Individual and Collective Brands
The next challenge is for the many personal and career brands that are developing using social media tools. More and more bloggers are self-branding themselves beyond their first and last name, much like this ‘web strategy blog’. There’s an opportunity for both the individual blogger and the company to benefit each other, although the balance has to be found.
With the human faces coming forward due to social media tools, the opportunity for employees to build real human relationships with others can be the most natural bridges for prospects to become customers.
For example, to me, the Oracle brand was pretty much just a logo and a series of large towers in Redwood Shores. Lately, I’ve been interacting with the many Oracle employees on Twitter (mainly OracleJulio, yes his twitter screen name) who has done a great job of getting to know me, sharing with me, and sometimes challenging me as he should. It’s fascinating that he didn’t just create a twitter account called “Oracle” or one called “Julio”, instead he’s merged the best of both, and exemplifies the best behavior of both. It’s working.
Hiring trusted employees, and trusting them too
On the podcast interview yesterday with Shel Holtz, we discussed how transparency within the corporate environment could lead to customers and employees working together to create next-generation products, and why employees, who are experts at their craft, may often be called to discuss these in public.
In the end, it really policies and guidelines are only as strong as the people behind it. In the case of IBM, (as I recall) the blogging policy was created on an internal wiki, vetted by the employees, then given a quick review, edit and approval from legal. The thing about most employees is that they may enjoy working for their company, feel a sense of ownership, and when trusted, feel empowered to do the right thing.

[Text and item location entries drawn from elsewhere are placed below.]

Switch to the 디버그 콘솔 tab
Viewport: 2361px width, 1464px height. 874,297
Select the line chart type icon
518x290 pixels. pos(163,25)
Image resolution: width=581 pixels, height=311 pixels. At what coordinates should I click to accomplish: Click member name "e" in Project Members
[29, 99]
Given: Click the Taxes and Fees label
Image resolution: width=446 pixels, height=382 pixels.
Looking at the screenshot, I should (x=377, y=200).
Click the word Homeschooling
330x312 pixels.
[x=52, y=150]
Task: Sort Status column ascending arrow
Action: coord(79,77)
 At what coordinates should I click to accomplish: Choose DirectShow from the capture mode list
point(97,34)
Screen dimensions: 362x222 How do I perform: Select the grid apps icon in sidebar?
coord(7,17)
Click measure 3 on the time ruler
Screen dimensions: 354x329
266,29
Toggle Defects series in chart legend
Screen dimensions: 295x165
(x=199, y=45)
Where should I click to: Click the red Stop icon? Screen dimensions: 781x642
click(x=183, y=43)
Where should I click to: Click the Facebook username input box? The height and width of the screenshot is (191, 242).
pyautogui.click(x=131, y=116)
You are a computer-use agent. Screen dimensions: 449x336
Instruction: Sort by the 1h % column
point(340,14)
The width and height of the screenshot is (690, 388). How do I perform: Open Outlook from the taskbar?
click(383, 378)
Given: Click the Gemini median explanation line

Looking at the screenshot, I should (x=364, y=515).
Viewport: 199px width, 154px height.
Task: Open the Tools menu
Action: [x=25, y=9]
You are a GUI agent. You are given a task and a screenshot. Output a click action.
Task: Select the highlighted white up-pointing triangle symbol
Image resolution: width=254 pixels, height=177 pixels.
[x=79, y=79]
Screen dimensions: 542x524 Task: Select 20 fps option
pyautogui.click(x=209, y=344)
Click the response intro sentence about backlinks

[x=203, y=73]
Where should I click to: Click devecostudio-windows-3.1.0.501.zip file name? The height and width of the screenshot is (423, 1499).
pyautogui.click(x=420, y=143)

So in the end, reasonable policies and guidelines are often a good thing, they set the lines of acceptability and protect both the company and individual, yet despite any amount of rules we put in place, there will always be areas of objection and questionably. Expect there to be changes and modifications made to any policy on a case by case basis, but learn to trust your employees, who when feel like owners and empowered, will often do what’s right for them and the company.